** TASK REQUIREMENTS **
Extract the listing below in full, unchanged.

** DATA LISTING **
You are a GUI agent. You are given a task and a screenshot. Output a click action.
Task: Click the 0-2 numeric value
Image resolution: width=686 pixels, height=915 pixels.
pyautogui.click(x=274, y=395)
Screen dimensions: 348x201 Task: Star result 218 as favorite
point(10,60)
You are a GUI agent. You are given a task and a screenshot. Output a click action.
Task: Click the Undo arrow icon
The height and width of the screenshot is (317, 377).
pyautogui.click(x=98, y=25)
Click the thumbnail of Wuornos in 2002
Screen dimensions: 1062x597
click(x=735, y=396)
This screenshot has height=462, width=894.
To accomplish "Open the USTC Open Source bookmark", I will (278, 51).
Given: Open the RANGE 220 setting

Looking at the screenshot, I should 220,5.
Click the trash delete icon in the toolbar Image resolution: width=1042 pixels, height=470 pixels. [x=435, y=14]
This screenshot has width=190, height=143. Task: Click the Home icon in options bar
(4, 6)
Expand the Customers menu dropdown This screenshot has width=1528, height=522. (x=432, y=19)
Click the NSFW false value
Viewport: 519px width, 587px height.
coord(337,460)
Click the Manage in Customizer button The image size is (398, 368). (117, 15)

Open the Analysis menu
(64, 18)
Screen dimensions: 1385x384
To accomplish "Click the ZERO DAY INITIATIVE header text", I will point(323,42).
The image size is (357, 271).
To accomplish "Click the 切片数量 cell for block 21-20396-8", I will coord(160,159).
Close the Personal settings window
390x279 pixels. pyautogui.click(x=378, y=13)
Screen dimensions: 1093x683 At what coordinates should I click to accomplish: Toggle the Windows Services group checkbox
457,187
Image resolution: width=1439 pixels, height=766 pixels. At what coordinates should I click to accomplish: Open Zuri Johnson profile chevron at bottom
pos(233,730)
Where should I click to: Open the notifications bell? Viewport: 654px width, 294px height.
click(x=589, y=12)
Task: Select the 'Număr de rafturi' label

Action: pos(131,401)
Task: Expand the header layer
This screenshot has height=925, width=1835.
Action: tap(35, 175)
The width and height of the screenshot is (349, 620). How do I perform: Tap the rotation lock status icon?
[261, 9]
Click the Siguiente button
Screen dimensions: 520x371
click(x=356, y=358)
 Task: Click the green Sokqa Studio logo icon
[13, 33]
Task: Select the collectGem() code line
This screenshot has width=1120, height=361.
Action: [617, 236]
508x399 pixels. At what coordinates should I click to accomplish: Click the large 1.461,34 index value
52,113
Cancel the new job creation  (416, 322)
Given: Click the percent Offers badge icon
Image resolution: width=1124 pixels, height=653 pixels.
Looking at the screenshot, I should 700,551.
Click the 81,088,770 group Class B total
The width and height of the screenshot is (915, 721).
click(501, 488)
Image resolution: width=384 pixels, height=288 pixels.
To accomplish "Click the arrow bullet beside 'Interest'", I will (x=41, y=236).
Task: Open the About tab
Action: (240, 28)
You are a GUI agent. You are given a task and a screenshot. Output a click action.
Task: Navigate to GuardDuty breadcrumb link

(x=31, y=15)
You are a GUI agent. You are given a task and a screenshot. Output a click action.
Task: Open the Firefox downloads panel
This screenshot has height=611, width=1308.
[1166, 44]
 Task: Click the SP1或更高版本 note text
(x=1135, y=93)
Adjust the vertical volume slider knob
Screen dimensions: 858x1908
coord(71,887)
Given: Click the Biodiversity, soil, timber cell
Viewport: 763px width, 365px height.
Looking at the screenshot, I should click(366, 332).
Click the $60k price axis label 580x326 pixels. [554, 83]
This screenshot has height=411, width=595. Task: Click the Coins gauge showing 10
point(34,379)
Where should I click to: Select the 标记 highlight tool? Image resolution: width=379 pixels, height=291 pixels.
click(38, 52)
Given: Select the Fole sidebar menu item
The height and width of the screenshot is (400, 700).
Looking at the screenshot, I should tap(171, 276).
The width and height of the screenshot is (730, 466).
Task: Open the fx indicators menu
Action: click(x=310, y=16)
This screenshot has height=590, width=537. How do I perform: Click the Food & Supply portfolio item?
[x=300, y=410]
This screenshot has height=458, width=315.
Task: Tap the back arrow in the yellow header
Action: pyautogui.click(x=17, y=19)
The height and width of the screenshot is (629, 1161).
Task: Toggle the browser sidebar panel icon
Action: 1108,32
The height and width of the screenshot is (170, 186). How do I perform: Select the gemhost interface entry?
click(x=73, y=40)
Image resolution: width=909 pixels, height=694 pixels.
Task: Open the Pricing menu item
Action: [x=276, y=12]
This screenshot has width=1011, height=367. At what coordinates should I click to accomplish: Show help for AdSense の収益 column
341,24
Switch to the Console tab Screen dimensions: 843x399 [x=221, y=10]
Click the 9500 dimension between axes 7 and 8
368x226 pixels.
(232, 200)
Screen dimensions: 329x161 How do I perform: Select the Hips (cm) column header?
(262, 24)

** REPLY **
You are a GUI agent. You are given a task and a screenshot. Output a click action.
Task: Click the 0-2 numeric value
Image resolution: width=686 pixels, height=915 pixels.
pyautogui.click(x=274, y=395)
Screen dimensions: 348x201 Task: Star result 218 as favorite
point(10,60)
You are a GUI agent. You are given a task and a screenshot. Output a click action.
Task: Click the Undo arrow icon
The height and width of the screenshot is (317, 377).
pyautogui.click(x=98, y=25)
Click the thumbnail of Wuornos in 2002
Screen dimensions: 1062x597
click(x=735, y=396)
This screenshot has height=462, width=894.
To accomplish "Open the USTC Open Source bookmark", I will (278, 51).
Given: Open the RANGE 220 setting

Looking at the screenshot, I should 220,5.
Click the trash delete icon in the toolbar Image resolution: width=1042 pixels, height=470 pixels. [x=435, y=14]
This screenshot has width=190, height=143. Task: Click the Home icon in options bar
(4, 6)
Expand the Customers menu dropdown This screenshot has width=1528, height=522. (x=432, y=19)
Click the NSFW false value
Viewport: 519px width, 587px height.
coord(337,460)
Click the Manage in Customizer button The image size is (398, 368). (117, 15)

Open the Analysis menu
(64, 18)
Screen dimensions: 1385x384
To accomplish "Click the ZERO DAY INITIATIVE header text", I will point(323,42).
The image size is (357, 271).
To accomplish "Click the 切片数量 cell for block 21-20396-8", I will coord(160,159).
Close the Personal settings window
390x279 pixels. pyautogui.click(x=378, y=13)
Screen dimensions: 1093x683 At what coordinates should I click to accomplish: Toggle the Windows Services group checkbox
457,187
Image resolution: width=1439 pixels, height=766 pixels. At what coordinates should I click to accomplish: Open Zuri Johnson profile chevron at bottom
pos(233,730)
Where should I click to: Open the notifications bell? Viewport: 654px width, 294px height.
click(x=589, y=12)
Task: Select the 'Număr de rafturi' label

Action: pos(131,401)
Task: Expand the header layer
This screenshot has height=925, width=1835.
Action: tap(35, 175)
The width and height of the screenshot is (349, 620). How do I perform: Tap the rotation lock status icon?
[261, 9]
Click the Siguiente button
Screen dimensions: 520x371
click(x=356, y=358)
 Task: Click the green Sokqa Studio logo icon
[13, 33]
Task: Select the collectGem() code line
This screenshot has width=1120, height=361.
Action: [617, 236]
508x399 pixels. At what coordinates should I click to accomplish: Click the large 1.461,34 index value
52,113
Cancel the new job creation  (416, 322)
Given: Click the percent Offers badge icon
Image resolution: width=1124 pixels, height=653 pixels.
Looking at the screenshot, I should 700,551.
Click the 81,088,770 group Class B total
The width and height of the screenshot is (915, 721).
click(501, 488)
Image resolution: width=384 pixels, height=288 pixels.
To accomplish "Click the arrow bullet beside 'Interest'", I will (x=41, y=236).
Task: Open the About tab
Action: (240, 28)
You are a GUI agent. You are given a task and a screenshot. Output a click action.
Task: Navigate to GuardDuty breadcrumb link

(x=31, y=15)
You are a GUI agent. You are given a task and a screenshot. Output a click action.
Task: Open the Firefox downloads panel
This screenshot has height=611, width=1308.
[1166, 44]
 Task: Click the SP1或更高版本 note text
(x=1135, y=93)
Adjust the vertical volume slider knob
Screen dimensions: 858x1908
coord(71,887)
Given: Click the Biodiversity, soil, timber cell
Viewport: 763px width, 365px height.
Looking at the screenshot, I should click(366, 332).
Click the $60k price axis label 580x326 pixels. [554, 83]
This screenshot has height=411, width=595. Task: Click the Coins gauge showing 10
point(34,379)
Where should I click to: Select the 标记 highlight tool? Image resolution: width=379 pixels, height=291 pixels.
click(38, 52)
Given: Select the Fole sidebar menu item
The height and width of the screenshot is (400, 700).
Looking at the screenshot, I should tap(171, 276).
The width and height of the screenshot is (730, 466).
Task: Open the fx indicators menu
Action: click(x=310, y=16)
This screenshot has height=590, width=537. How do I perform: Click the Food & Supply portfolio item?
[x=300, y=410]
This screenshot has height=458, width=315.
Task: Tap the back arrow in the yellow header
Action: pyautogui.click(x=17, y=19)
The height and width of the screenshot is (629, 1161).
Task: Toggle the browser sidebar panel icon
Action: 1108,32
The height and width of the screenshot is (170, 186). How do I perform: Select the gemhost interface entry?
click(x=73, y=40)
Image resolution: width=909 pixels, height=694 pixels.
Task: Open the Pricing menu item
Action: [x=276, y=12]
This screenshot has width=1011, height=367. At what coordinates should I click to accomplish: Show help for AdSense の収益 column
341,24
Switch to the Console tab Screen dimensions: 843x399 [x=221, y=10]
Click the 9500 dimension between axes 7 and 8
368x226 pixels.
(232, 200)
Screen dimensions: 329x161 How do I perform: Select the Hips (cm) column header?
(262, 24)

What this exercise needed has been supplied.